SAN FRANCISCO – The Bay Area Air Quality Management District has approved new rules that would phase out and eventually ban the sales of new natural gas furnaces and water heaters, citing pollution concerns.
In a decision Wednesday, the agency's Board of Directors adopted amendments requiring the appliances to be zero-emission, effectively only allowing electric furnaces and water heaters.
"The 1.8 million water heaters and furnaces in the Bay Area significantly impact our air quality, resulting in dozens of early deaths and a wide range of health impacts, particularly in communities of color," said Dr. Philip Fine, the agency's executive officer, said in a statement.
According to a timeline released by the Air District, only zero-emission water heaters can be sold or installed in the Bay Area in 2027. The rule would apply to furnaces in 2029 and large commercial water heaters in 2031.
Officials said the emissions from natural gas building appliances account for a similar amount of nitrogen oxide pollution as passenger vehicles in the Bay Area.
Nitrogen oxide emissions contribute to the formation of ozone and particulate matter. Exposure has been linked to coughing, wheezing, difficulty breathing and increased susceptibility to respiratory infections.
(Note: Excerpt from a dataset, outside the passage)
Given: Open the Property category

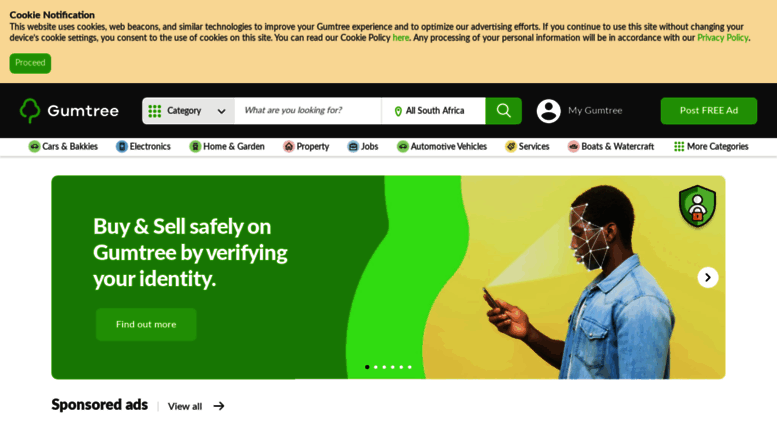Looking at the screenshot, I should pyautogui.click(x=306, y=147).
Particulate matter has been linked to asthma, respiratory conditions, neurological disease, heart attack, stroke, lung cancer and premature death, officials said.
"This groundbreaking regulation will phase out the most polluting appliances in homes and businesses to protect Bay Area residents from the harmful air pollution they cause," Fine went on to say.
Officials stressed the change would apply only to new water heaters and furnaces, and would not mandate the immediate replacement of existing appliances. The rule does not apply to cooking appliances, such as gas stoves, which has become a political flashpoint.
The agency said the new rules would improve overall regional air quality and avoid up to $890 million per year in health impacts due to air pollution exposure. Officials estimate the change would prevent an estimated 85 premature deaths and dozens of new asthma cases each year.